I spent a few days last week in Scranton, Pa., as a participant in that city's first "Pages and Places Book Festival." I was invited to take part in a journalism panel, "Scranton in the 2008 Presidential Election," (reported on here) on the basis of a post-election story I did last year.
Others on the panel were Dr. G. Terry Madonna of Franklin and Marshall College where he is director of the Center for Politics and Public Affairs, and Kevin Merida, director of national news and an associate editor of The Washington Post.
I have a certain affinity for Pennslvania's gritty city's, having grown up in and started my career in one (Pottstown) and worked for a dozen formative years in another (Bethlehem).
All of these cities are in a decades-long and valiant effort to re-imagine themselves in the wake of the disappearance of heavy industry and manufacturing plants.
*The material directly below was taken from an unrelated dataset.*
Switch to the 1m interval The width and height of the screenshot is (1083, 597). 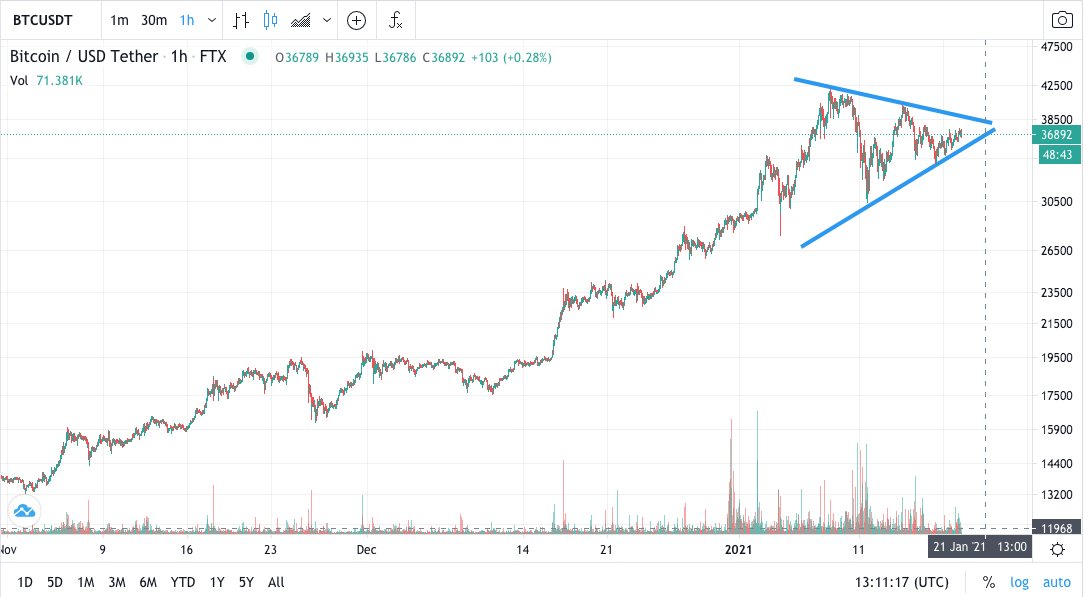click(x=119, y=19)
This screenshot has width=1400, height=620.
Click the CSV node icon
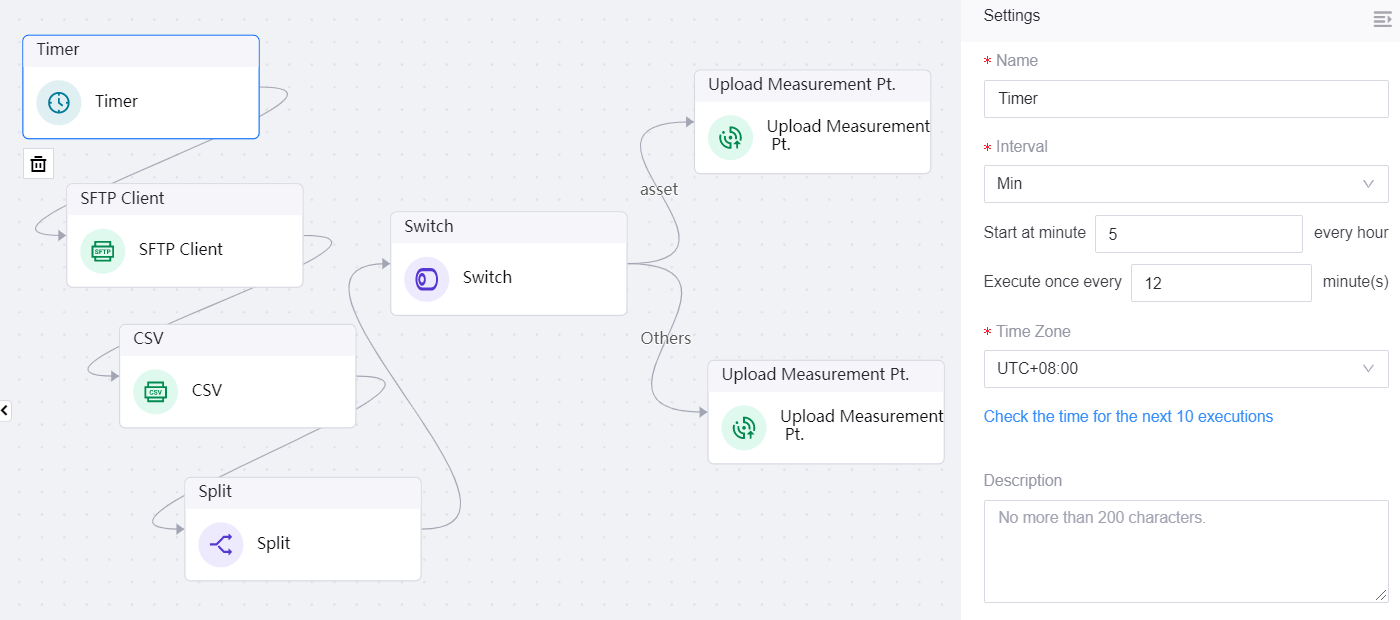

It was encouraging to see Scranton playing against type (and dealing good-naturedly with caricature supplied by the TV hit The Office). On Saturday, Oct. 3, numerous venues were taken over by authors, booksellers, publishers and assorted other bibiophiles, as well as discussions of politics and even religion.
There was no formal panel during the book fair on the state of the Catholic Church in Scranton, but quite a bit of informal buzz over the resignation last month of embattled Bishop Joseph F. Martino. I can provide nothing scientific, only anecdotal, but the overwhelming reaction I ran into was a combination of relief that Martino was gone and sadness over how it had occurred. Several people wondered if what had happened in Scranton said as much about the deficiencies of the bishop selection process as it did about Martino's troubled tenure.
The giant questions hanging over the church in Scranton now: Who's next? And who's doing the choosing?